Self-care has become a bit of a buzz word. We know that personally and as a planet we have been going at a pace that is just not sustainable. In recent years we have been forced to slow down. After being taught to work hard in order to be successful, for generation after generation, exhaustion has set in.

 

In various forms – physical, mental, emotional and more. From minor to major signs. For me, it started as small niggles which I ignored and which then lead to my dark night of the soul. 

 

Finally, we are now being invited to self-care. There are so many ideas on how to ‘fit’ self-care into our lives, even for just 2 minutes, the time it takes to brush our teeth.

 

But as I personally journey into my crone years (the supposed wise woman!) these pockets of time aren’t enough. Ouch and even as I write this, pangs of guilt are showing up. For even thinking of taking longer time out for me. Years of conditioning makes us feel guilty for daring to take time for ourselves. Particularly as women, we are taught to put the needs of others first. Even if it means self-sacrifice. In fact, that will earn us even more brownie points, right? Because that takes us into martyrdom, which is a good thing?!

 

And that is when my soul whispers “Stop!”

 

Sacrificing our selves, our well-being for others is not a good thing.

 

It really is time to put our own oxygen mask on first, to fill our cup – without the guilt! From that place of fullness, we can be there for others.

 

So if you pause to take a breath and ask yourself

Is 2 minutes per day really enough?

To be there for others for the remaining 15 hours 58 minutes of each day?

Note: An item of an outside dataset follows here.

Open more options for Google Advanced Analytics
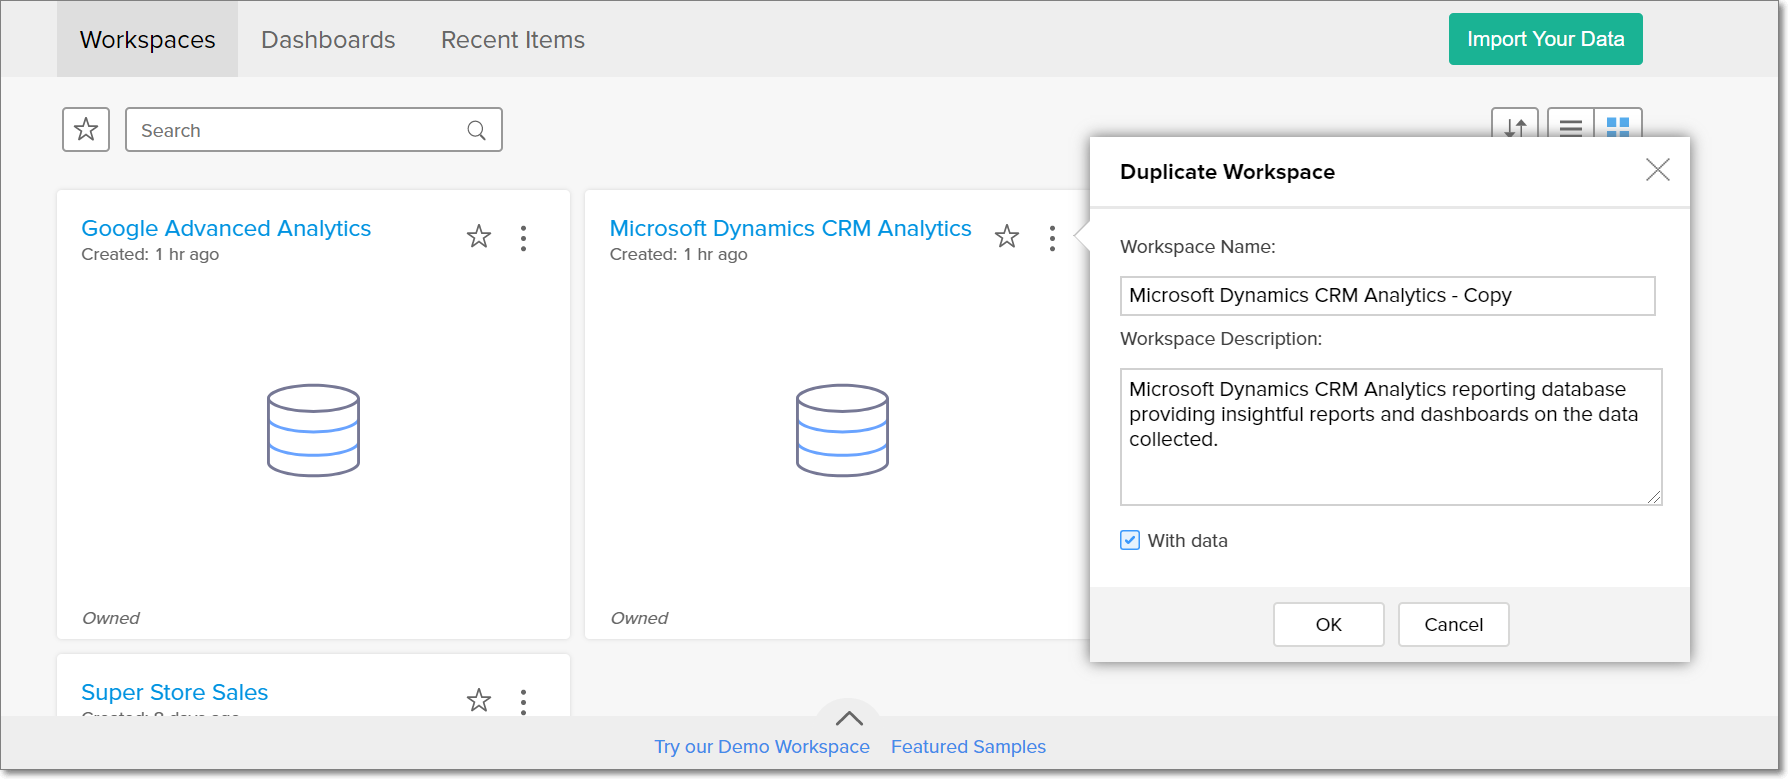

And that’s factoring in a generous 8 hours sleep a day. 

Is that 2 minutes really all the self-love we think we deserve?

 

And that is what it comes down to, isn’t it? 

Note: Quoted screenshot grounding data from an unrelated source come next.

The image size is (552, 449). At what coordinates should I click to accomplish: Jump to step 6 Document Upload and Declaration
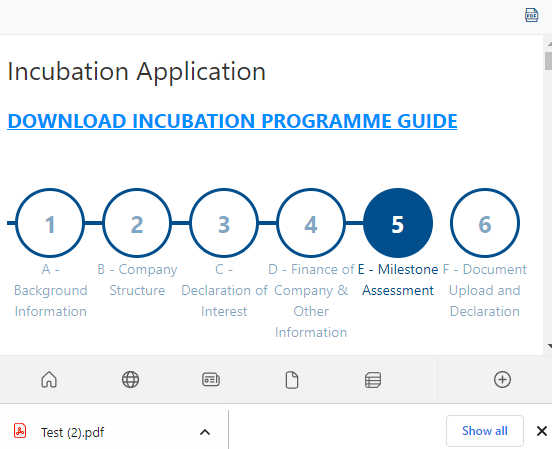coord(485,223)
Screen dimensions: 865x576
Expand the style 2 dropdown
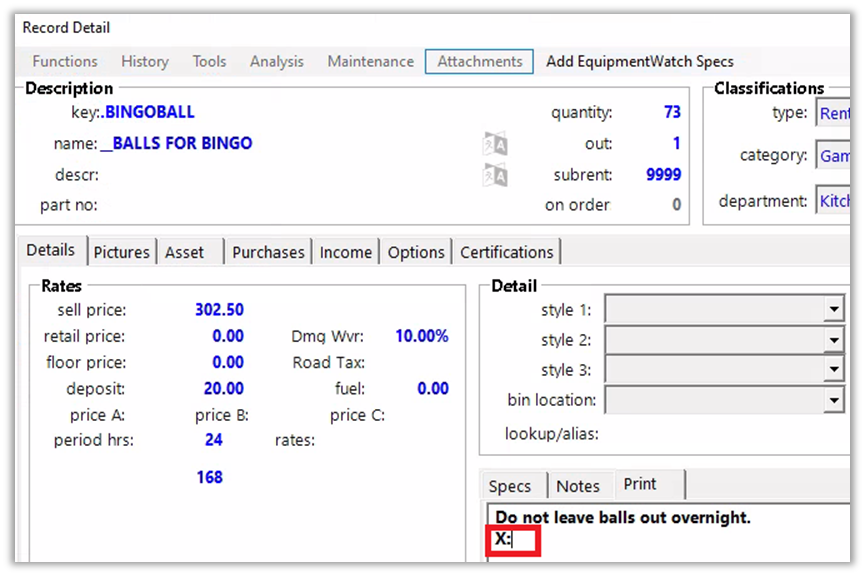pyautogui.click(x=834, y=340)
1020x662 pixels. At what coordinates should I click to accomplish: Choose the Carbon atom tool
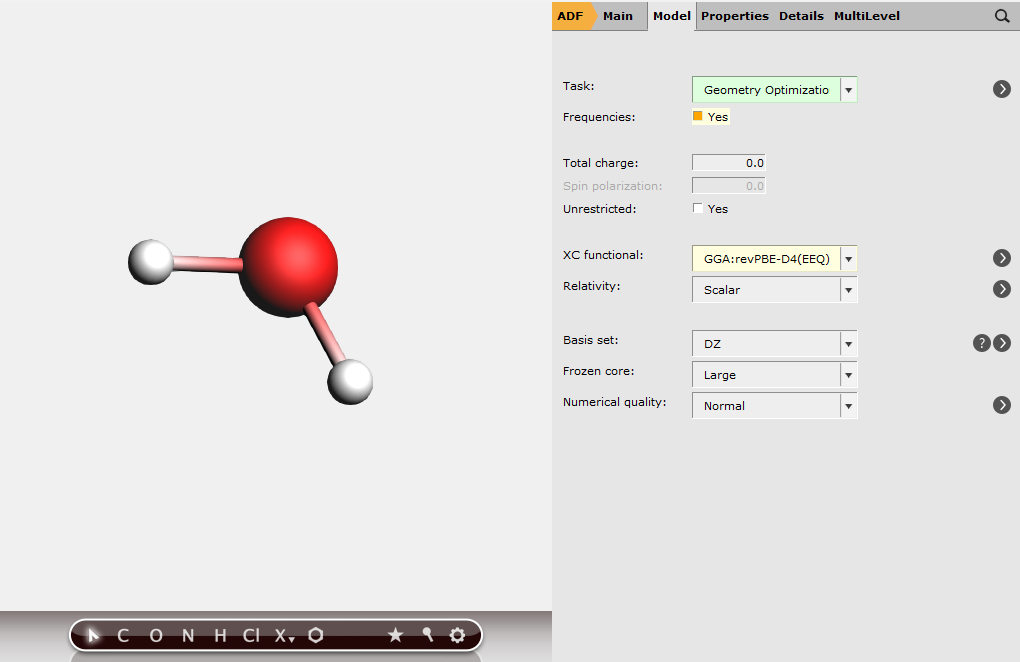(123, 635)
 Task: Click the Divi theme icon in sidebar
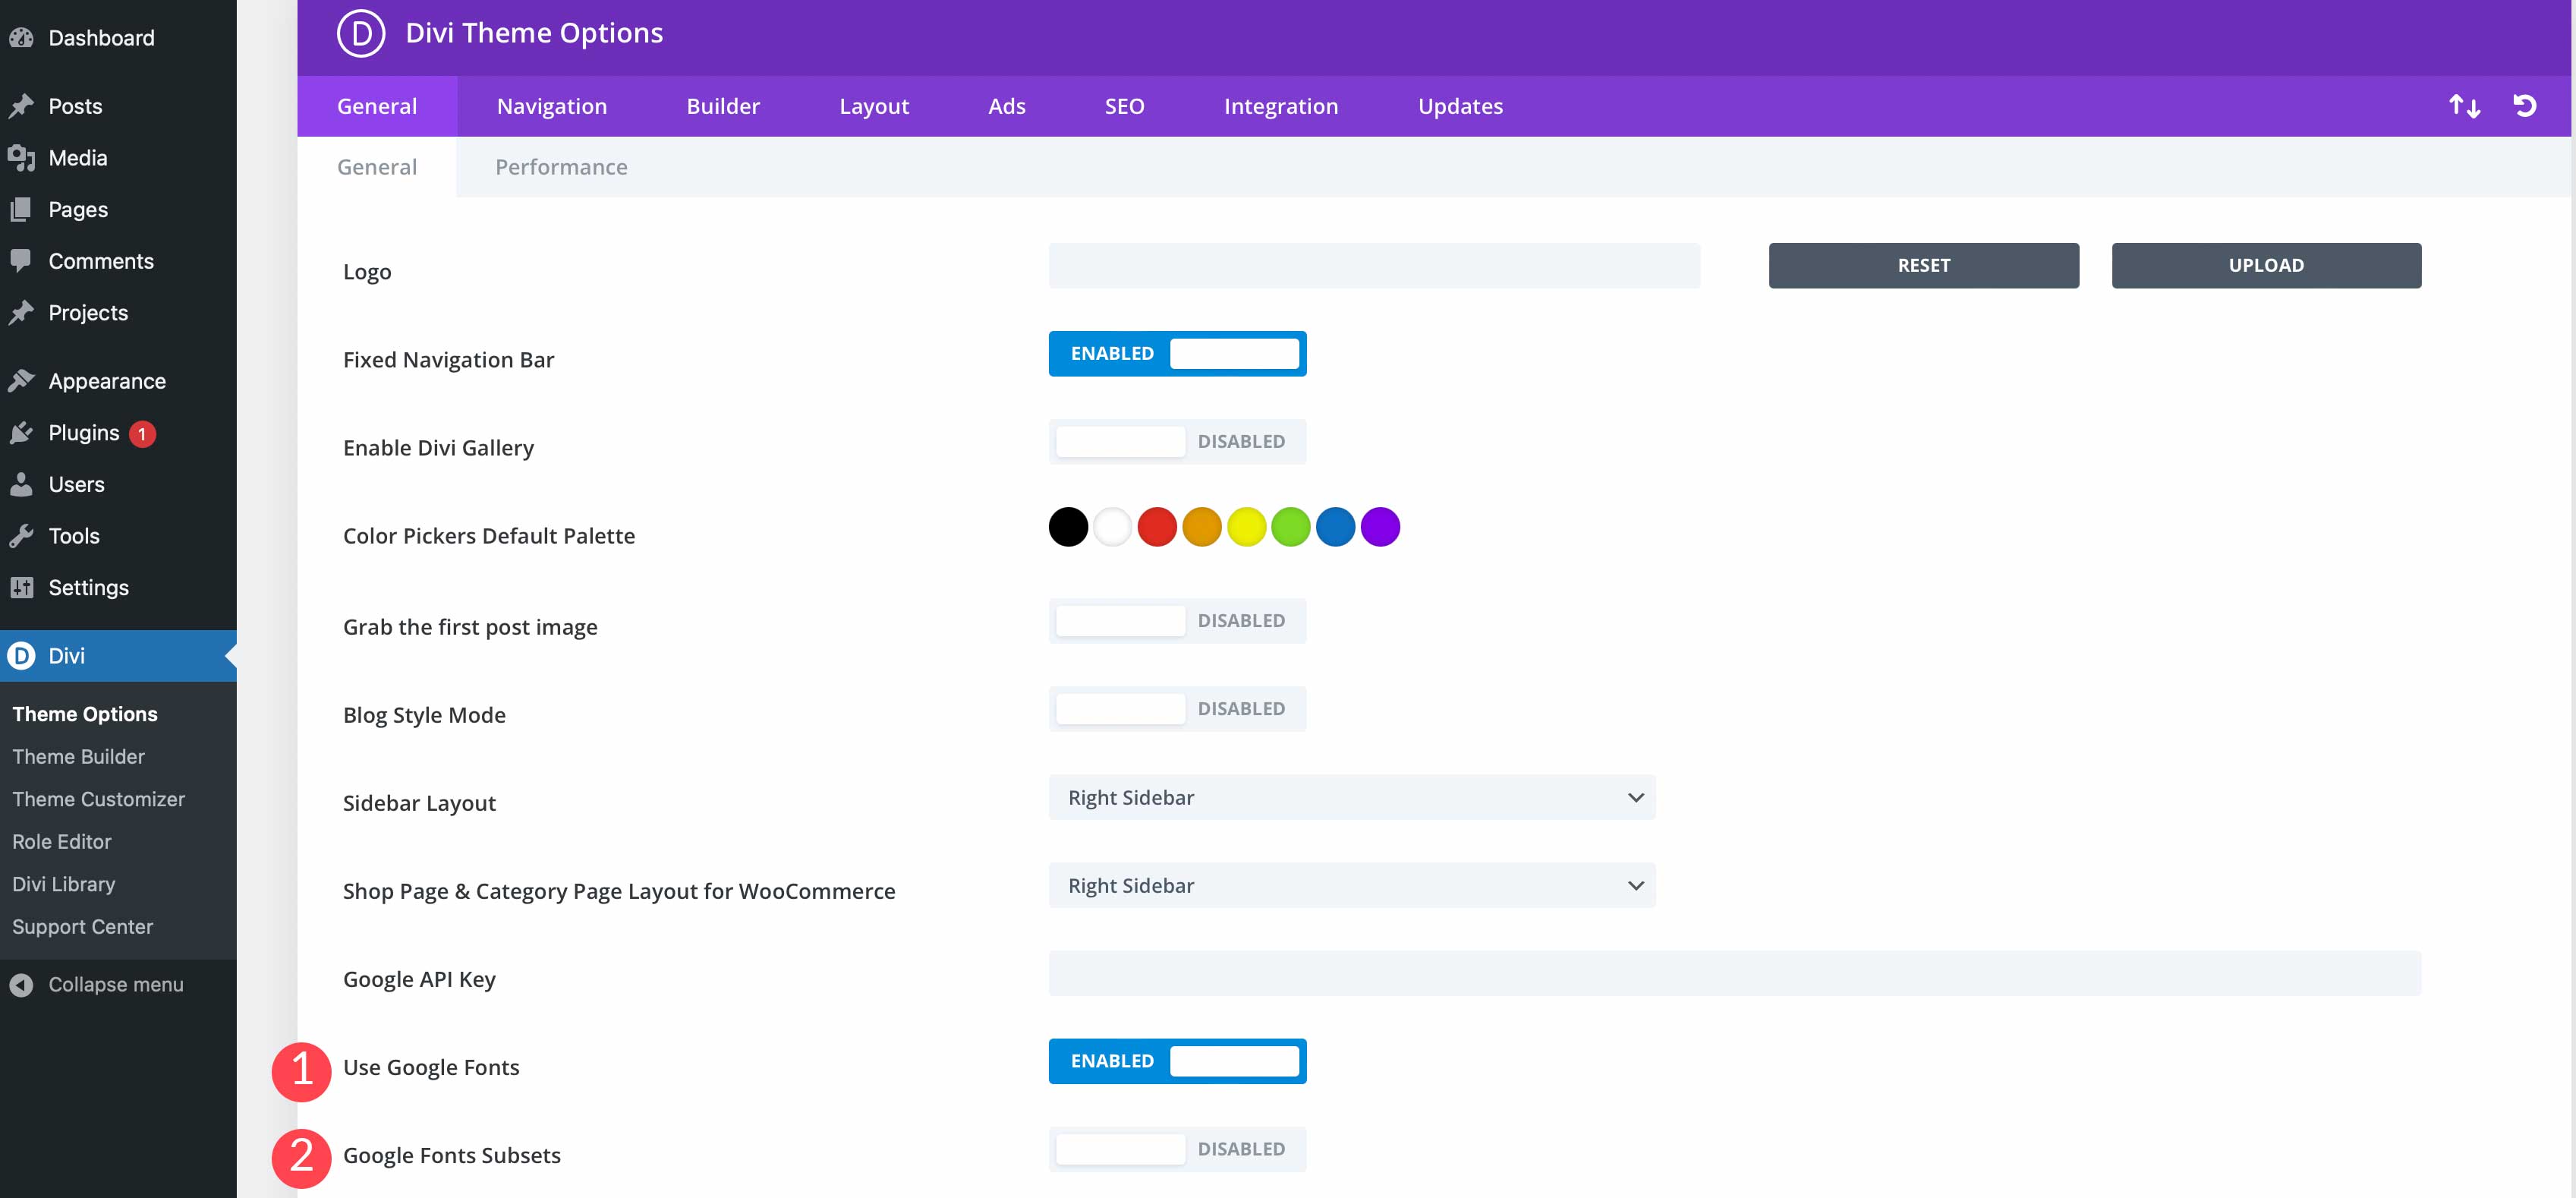23,654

If we thought we deserved more, we would take more time for us. Instead of resorting to our people-pleasing conditioning patterns. Taught to us through generations.

 

What if it’s time to change these out-dated ways of thinking?

 

What if we too it one step further and changed the word self-care to self-love?

 

Because if we truly loved ourselves, would we limit ourselves to none or 2 minutes per day?

 

OR would we look ourselves in the eye – try it if you like – and say “I love you” and really say it from our soul.

 

From LOVE itself.

 

From that place would we make time for our selves for a little longer?

 

Or if that doesn’t feel possible right now, could we invite a miracle to create time to make that happen?

 

To do something that brings us joy.

 

That reminds us that we are here to live, love, laugh, sing, dance, aswell as to work.

 

To love our selves and love others.

 

Why not try the mirror exercise I mention above – just look in the mirror – fully into your eyes – for a full 2 minutes – go on, you can do it – just for a week and see what changes come into your life?

 

As I was preparing for my first outdoor gathering in circle last week, I discovered that in ancient times, women gathered in circle to be together. To share stories, listen, sing, dance and just be together. Not compete against each other. Celebrate each other. We gathered for a full two hours, which felt AMAZING! 

 

And as I write this, I sigh with deep joy, some tears brewing. Perhaps a remembering.

 

On other days we need our cave time. To go within. To allow our emotions to flow. To journal, read, or sit in quiet. Or sing, dance to our favourite tune, like no one is watching.

 

And from that place of self-love, we can start to move towards a state of pure love

for ourselves those in our care.

 

Imagine preparing and eating food with love, rather than servitude or just another thing that needs to be done. To be fully present in whatever we are doing.

 

Knowing that when we are doing for others, it’s coming from a cup that is overflowing with love.

 

So this is just an invitation to you. That if any of this resonates, you take a little nugget into your life. With love.

 

I’m going to practise the 2 minutes of saying I love you in the mirror. Looking into my eyes.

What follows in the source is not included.